Joe Paterno: Thousands attend Penn State memorial
Thousands of mourners have attended a memorial for legendary Penn State University football coach Joe Paterno, one day after his funeral.
Paterno, 85, was buried on Wednesday in a private ceremony.
He died months after being fired by the university for failing to act over allegations an assistant coach molested a 10-year-old boy in a locker room.
Paterno won 409 games over his four-decade career at the school, the most in top-level college football history.
His funeral procession, lined by mourners, drove directly through the university town, popularly known as "Happy Valley".Nike founder applauded
Paterno died of lung cancer, a diagnosis revealed only after he was fired by Penn State authorities.
At the scene
It's not an unusual sight at Penn State: men shuffling along the corner of University Drive and Curtain Road, muttering, "Tickets? Any extra tickets?"
But this time, they weren't trying to buy last-minute seats to the football stadium across the street. Instead, they were trying to gain access to the memorial service for coach Joe Paterno.
The service capped off three days of mourning at the university. Tickets for the event, free to the public, were claimed within seven minutes of becoming available.
Many of those in attendance wore skirts or suits, though some still sported blue-and-white Penn State athletic wear.
One student rolled the bottoms of his khaki trousers, both in homage to Paterno's signature game-day style and to keep his cuffs dry while he waited in the freezing rain to enter the building.
Inside, football players from different decades of Paterno's career addressed the crowd, as did members of the faculty, who praised Paterno's commitment to academics. Montages of the coach throughout the years, set to opera or inspiration music, played between speakers.
Despite the scandal surrounding his final months, Paterno remained a revered figure to many Penn State students and alumni.
At Thursday's memorial service, Nike founder and chairman Phil Knight earned a standing ovation from a crowd of 12,000 as he offered a rousing defence of Paterno's conduct regarding the sexual abuse scandal.
He said Paterno had acted appropriately, reported the information to his superiors and was punished for his honesty.

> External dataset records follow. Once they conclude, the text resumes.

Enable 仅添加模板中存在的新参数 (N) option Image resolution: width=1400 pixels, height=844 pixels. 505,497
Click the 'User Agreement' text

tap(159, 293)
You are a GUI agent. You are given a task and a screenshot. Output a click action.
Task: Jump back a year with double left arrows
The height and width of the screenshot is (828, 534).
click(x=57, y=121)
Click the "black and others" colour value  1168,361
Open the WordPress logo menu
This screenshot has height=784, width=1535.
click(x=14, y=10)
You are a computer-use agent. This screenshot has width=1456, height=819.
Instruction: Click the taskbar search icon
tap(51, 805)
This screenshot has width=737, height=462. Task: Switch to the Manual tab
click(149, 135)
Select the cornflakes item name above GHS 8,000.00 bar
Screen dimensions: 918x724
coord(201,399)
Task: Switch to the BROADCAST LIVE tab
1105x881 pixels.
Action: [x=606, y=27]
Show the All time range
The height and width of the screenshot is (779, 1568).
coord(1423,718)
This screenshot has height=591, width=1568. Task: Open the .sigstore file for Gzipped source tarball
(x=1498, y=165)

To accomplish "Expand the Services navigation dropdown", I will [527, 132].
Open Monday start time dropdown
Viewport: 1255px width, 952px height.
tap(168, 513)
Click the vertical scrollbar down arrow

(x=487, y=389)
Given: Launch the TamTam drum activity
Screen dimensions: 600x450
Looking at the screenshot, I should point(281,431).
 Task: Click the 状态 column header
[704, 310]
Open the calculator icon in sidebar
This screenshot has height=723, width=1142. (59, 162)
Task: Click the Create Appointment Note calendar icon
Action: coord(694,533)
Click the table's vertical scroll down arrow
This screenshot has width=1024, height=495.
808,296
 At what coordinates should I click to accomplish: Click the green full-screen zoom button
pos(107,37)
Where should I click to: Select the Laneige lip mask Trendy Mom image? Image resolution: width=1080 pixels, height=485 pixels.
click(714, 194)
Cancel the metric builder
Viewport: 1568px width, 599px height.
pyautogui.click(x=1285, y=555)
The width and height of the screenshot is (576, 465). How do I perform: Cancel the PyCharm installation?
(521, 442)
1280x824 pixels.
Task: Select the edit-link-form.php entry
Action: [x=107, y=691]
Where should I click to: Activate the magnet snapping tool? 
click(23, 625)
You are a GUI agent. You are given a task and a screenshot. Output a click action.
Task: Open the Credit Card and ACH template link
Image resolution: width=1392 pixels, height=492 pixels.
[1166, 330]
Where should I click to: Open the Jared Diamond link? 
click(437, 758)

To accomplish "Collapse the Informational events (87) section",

"Whatever the details of the investigation are, the response is clear to me: if there is a villain in this story, it lies in that investigation, not in Joe Paterno's response," said Mr Knight.
Ben Simasek, who graduated from the school in 2009, told the BBC that the sexual abuse case which ended Paterno's career should not mar the coach's decades of service to the school.
"A lot of people are focusing on negative aspects and talking of a legacy tarnished, but I don't believe that for one minute," he said.
"Joe Paterno will and should be remembered as a great person, a human being, and someone who was able to have an impact on a university on a great scale."'His legacy is us'
Former NFL and Penn State wide receiver Jimmy Cefalo told the Associated Press news agency before Paterno's funeral: "What's Joe's legacy? The answer is his legacy is us."
Mr Cefalo was one of several invited speakers, one from different decades of Paterno's career, at Thursday's memorial.
In a recent interview discussing the child abuse scandal for the first time, Paterno said he had alerted the university's athletic director about the allegation, but regretted not taking it further.
The athletic director, Tim Curley, and another university official, Gary Schultz, are accused of lying to a grand jury that investigated sexual abuse charges against Jerry Sandusky, formerly an assistant football coach.
Mr Sandusky is accused of molesting 10 young boys over an 11-year period. He met his alleged victims through his charity work.
He has denied the charges, but told NBC News in an interview after he was charged: "I shouldn't have showered with those kids."